Rabbi Sacks wrote more than 25 books, and the themes became more universal as time went on. His most recent book, published this year, is “Morality: Restoring the Common Good in Divided Times.” In 2009, he issued a new commentary on the daily prayer book, published by Koren, which has become a standard in many Orthodox congregations around the world. His TED talk from 2017, “Facing the Future Without Fear,” has had nearly 2 million views.
Rabbi Sacks is survived by his wife, Elaine; their children, Joshua, Dina and Gila; three brothers, Alan, Brian and Eliot; and nine grandchildren.

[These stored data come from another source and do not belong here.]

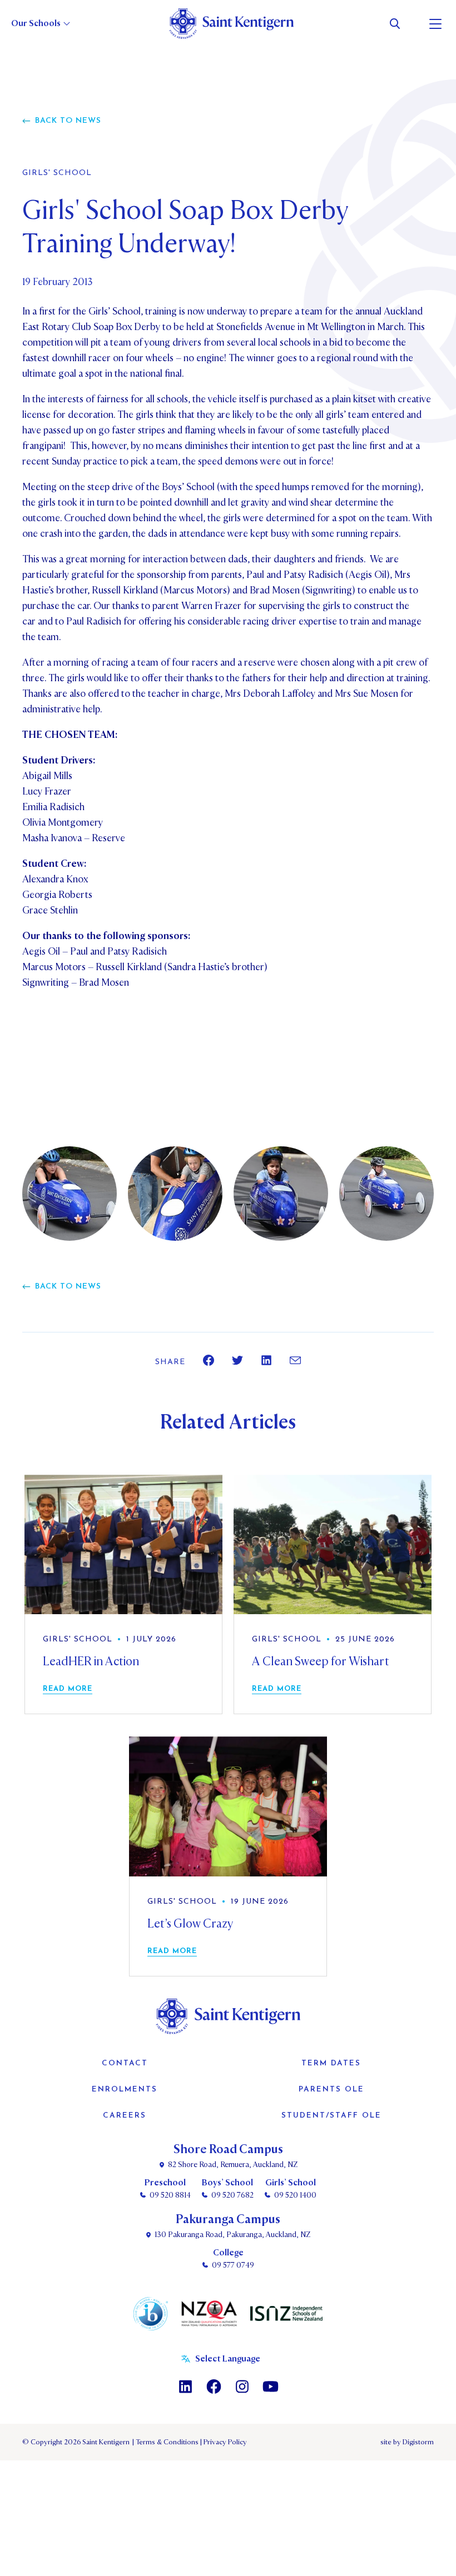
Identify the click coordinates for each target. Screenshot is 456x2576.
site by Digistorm (407, 2442)
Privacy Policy (223, 2442)
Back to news (68, 121)
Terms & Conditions (166, 2442)
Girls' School (57, 173)
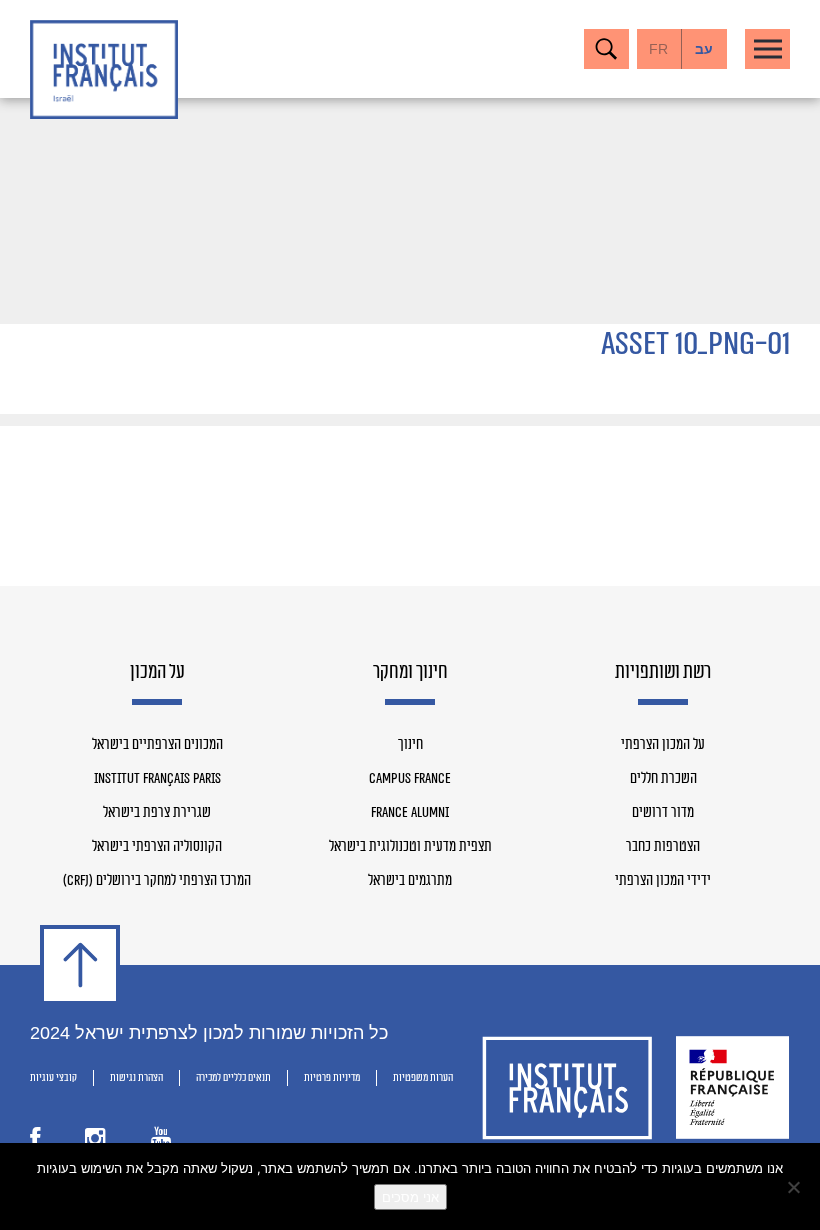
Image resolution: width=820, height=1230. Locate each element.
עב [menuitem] (704, 49)
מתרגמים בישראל (410, 881)
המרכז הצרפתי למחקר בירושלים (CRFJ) (157, 881)
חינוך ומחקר (410, 673)
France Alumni (410, 813)
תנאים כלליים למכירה (233, 1077)
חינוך (410, 745)
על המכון (157, 673)
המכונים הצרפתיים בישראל (157, 745)
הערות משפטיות (423, 1077)
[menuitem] (704, 49)
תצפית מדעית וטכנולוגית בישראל (410, 847)
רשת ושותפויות (663, 673)
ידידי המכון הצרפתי (663, 881)
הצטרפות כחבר (663, 847)
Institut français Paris (157, 779)
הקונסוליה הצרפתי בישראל (157, 847)
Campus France (410, 779)
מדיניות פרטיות (332, 1077)
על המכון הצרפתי (663, 745)
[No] (795, 1187)
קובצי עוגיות (53, 1077)
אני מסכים (410, 1197)
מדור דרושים (663, 813)
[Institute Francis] (104, 70)
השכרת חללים (663, 779)
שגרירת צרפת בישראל (157, 813)
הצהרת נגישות (136, 1077)
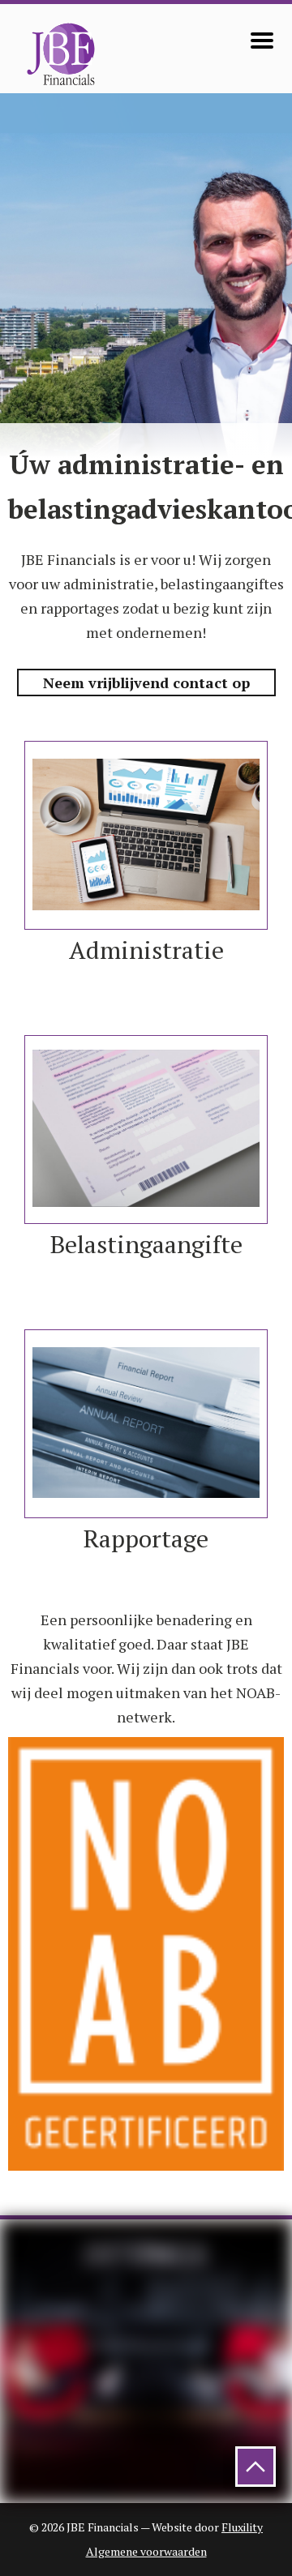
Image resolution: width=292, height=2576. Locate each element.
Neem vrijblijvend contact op (146, 682)
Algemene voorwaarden (146, 2551)
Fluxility (242, 2527)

In 1991, shortly before he became chief rabbi, Rabbi Sacks appeared on a popular BBC program, “Desert Island Discs,” where celebrities are asked to imagine what they would take with them if they were stranded on a desert island. The host uses those items to shape a discussion about the guest’s life, career and passions.
Rabbi Sacks said that he would take a Talmud, the Jewish library of law and lore, and a pencil to write a commentary on it. As for music, he would take a devotional song from the Lubavitch tradition called “Tzomoh L’cho Nafshi,” which means, “My soul thirsts for you, God.”
“Quite simply,” he said, “I hope that someday something like that would be my epitaph: That his soul thirsted for God.”